You will also need a set of smaller (4 mm, US 6) DPN's or 16" circular to knit the ribbing (optional).

If you prefer, use the two circular or magic loop methods to knit this hat. The first few rounds are tricky, so I like to use wooden double points that the yarn will stick to.

Gauge: 22 stitches and 28 rounds over 4 inches/10 cm on size 7 US (4.5mm) needles

Using the 4.5mm double-pointed needles, cast on 4 stitches. Place 1 stitch on each needle.

Round 1: Join into a round, being careful not to twist the stitches. Knit into the front and the back of each stitch - 8 stitches in this round.

Mark the beginning of the round with a stitch marker and move this marker up every round.

Round 2 and all even numbered rounds: Knit.
Round 3: *K1 , YO*, repeat between *'s to end of round, making sure you make your last yo on each needle or beginning of the new needle. 4 sts on each needle, 16 total stitches
Round 5: *K2, YO*, repeat between *'s to end of round. (6 sts on each needle)
Round 7: *K3, YO*, repeat between *'s to end of round. (8 sts on each needle)
Round 9: *K4, YO*, repeat between *'s to end of round. (10 sts on each needle)
Round 11: *K5, YO*, repeat between *'s to end of round. (12 sts on each needle)
Round 13: *K6, YO*, repeat between *'s to end of round. (14 sts on each needle, 56 total stitches)

Switch to knitting on the 16" circular needle whenever you have enough stitches to knit comfortably, or use two longer circulars or magic loop from the beginning.

Continue increasing in this manner, changing to the circular needle when possible, until you have 21 stitches between increases (176 stitches total). Beret should measure about 12" across at this point. I inserted an attempt at a pattern stitch, which will be the rolled edge of the beret and looks very pretty. Some easy one round stitch pattern suggestions:

Round 1: *YO, SL 1, K2 TOG, PSSO, YO, K2*, repeat between *'s to end of round.
Rounds 2 & 4: Knit around
Round 3: *K2, YO, SL 1, K2 TOG, PSSO, YO*, repeat between *'s to end of round.

OR: The 4 round lace/texture pattern of your choice.

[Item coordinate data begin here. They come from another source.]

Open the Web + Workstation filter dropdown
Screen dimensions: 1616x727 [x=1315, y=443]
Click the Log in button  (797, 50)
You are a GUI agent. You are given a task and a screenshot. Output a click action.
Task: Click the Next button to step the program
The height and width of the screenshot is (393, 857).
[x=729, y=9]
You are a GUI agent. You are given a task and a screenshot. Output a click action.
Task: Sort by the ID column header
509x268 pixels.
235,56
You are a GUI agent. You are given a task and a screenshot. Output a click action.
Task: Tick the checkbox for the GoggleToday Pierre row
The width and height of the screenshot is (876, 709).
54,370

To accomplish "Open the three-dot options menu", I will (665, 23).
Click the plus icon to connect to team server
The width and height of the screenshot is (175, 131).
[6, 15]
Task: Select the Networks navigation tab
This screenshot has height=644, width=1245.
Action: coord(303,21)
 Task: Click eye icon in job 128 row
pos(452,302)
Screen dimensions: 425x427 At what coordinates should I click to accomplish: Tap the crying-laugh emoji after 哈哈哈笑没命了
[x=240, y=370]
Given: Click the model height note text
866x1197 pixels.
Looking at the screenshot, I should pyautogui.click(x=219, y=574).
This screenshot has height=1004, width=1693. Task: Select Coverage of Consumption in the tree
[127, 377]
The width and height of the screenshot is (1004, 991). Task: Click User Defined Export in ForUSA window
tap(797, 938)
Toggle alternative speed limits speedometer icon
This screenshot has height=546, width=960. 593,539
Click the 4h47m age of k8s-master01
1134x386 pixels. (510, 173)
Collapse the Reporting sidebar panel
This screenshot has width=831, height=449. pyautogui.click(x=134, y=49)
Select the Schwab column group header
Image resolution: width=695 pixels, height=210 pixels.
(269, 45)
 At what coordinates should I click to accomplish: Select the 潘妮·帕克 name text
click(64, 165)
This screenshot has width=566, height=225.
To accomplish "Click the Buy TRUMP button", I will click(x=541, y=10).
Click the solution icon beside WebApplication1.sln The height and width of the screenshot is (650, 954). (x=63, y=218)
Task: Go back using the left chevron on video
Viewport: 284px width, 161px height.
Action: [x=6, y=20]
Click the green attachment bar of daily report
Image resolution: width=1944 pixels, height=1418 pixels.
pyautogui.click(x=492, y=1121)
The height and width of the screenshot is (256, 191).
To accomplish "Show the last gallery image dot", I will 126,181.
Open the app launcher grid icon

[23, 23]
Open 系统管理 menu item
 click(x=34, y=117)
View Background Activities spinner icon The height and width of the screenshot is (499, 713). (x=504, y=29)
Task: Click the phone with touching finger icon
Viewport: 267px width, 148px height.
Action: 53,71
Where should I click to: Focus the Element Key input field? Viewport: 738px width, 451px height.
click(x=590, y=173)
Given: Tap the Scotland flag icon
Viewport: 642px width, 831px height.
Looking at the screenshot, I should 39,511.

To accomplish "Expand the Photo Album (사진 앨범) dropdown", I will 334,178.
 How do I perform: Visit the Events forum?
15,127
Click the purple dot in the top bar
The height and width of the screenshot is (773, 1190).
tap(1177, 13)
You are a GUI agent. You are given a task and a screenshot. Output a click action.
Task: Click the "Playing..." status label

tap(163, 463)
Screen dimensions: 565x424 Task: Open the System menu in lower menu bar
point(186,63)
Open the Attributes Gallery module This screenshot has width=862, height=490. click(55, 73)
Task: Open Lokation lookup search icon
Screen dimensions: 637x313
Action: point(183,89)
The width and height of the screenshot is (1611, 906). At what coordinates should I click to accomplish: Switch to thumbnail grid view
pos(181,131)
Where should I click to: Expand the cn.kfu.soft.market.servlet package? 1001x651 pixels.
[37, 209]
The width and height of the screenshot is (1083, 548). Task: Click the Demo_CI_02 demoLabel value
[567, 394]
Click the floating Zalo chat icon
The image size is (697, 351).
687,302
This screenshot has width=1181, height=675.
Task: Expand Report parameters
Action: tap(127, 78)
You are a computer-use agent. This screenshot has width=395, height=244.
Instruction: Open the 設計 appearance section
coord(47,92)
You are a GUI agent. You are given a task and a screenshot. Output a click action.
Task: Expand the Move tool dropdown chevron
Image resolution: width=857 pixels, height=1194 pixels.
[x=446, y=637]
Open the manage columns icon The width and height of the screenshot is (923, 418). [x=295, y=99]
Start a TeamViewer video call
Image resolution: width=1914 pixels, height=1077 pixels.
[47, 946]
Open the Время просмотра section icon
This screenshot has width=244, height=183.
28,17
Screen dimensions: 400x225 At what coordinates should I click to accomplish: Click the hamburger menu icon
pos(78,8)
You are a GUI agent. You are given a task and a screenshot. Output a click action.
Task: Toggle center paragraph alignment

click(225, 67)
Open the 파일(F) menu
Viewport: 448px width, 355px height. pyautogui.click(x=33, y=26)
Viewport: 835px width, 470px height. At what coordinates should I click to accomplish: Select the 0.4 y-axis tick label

Maybe a bobble pattern? I'm going to try a stranded or slip stitch design using some leftover Malabrigo in a different color.

After four rounds of pattern stitch (or just 4 plain knitting rounds), begin decreasing for the brim of the hat.

1st decrease round: *Knit 6, K2 TOG*, repeat between *'s to end of round (154 stitches)
Rounds 2-3: Knit around
2nd decrease round: *Knit 5, K2 TOG*, repeat between *'s to end of round (132 stitches)
Rounds 5-6: Knit around
3rd decrease round: *Knit 4, K2 TOG*, repeat between *'s to end of round, (110 stitches)
Rounds 8-9: Knit around
4th decrease round: *Knit 3, K2 TOG*, repeat between *'s to end of round, (88 stitches)

Switch to the smaller needles at this point (or not) and begin ribbing pattern.

Ribbing Pattern: *K2, P2*, repeat between *'s to end of round

Repeat the last round of ribbing for 8-10 rounds. Bind off in pattern. Weave in ends, block using a large plate as a form. and wear with pride.

3 comments:

Frances said...

be nice if there was a print you could click. I tried to print the pinwheel beret pattern, received the picture and the next two pages were the side bar pictures, wasting my ink and paper and no pattern.

Margie said...

I will be adding a PDF link for this pattern in the next few days. In the meantime, you can do what I usually do and copy and paste the pattern text to a word document.

Thanks for your comments, Frances

Pirk said...

Hi,
Thank you for the Beret pattern.
I started this morning.
http://www.ravelry.com/people/picarapirk
For the start I did this:

Crocheted 4 chains, joined to a ring. Crocheted 8 single crochet stitches into the ring. Picked the 8 stitches with 4 knitting needles, and proceeded with the pattern. No tricky situation there.
I have a picture in my ravelry projects, if you want to see.

Thanks again, I love this hat. Planning to make another one, later.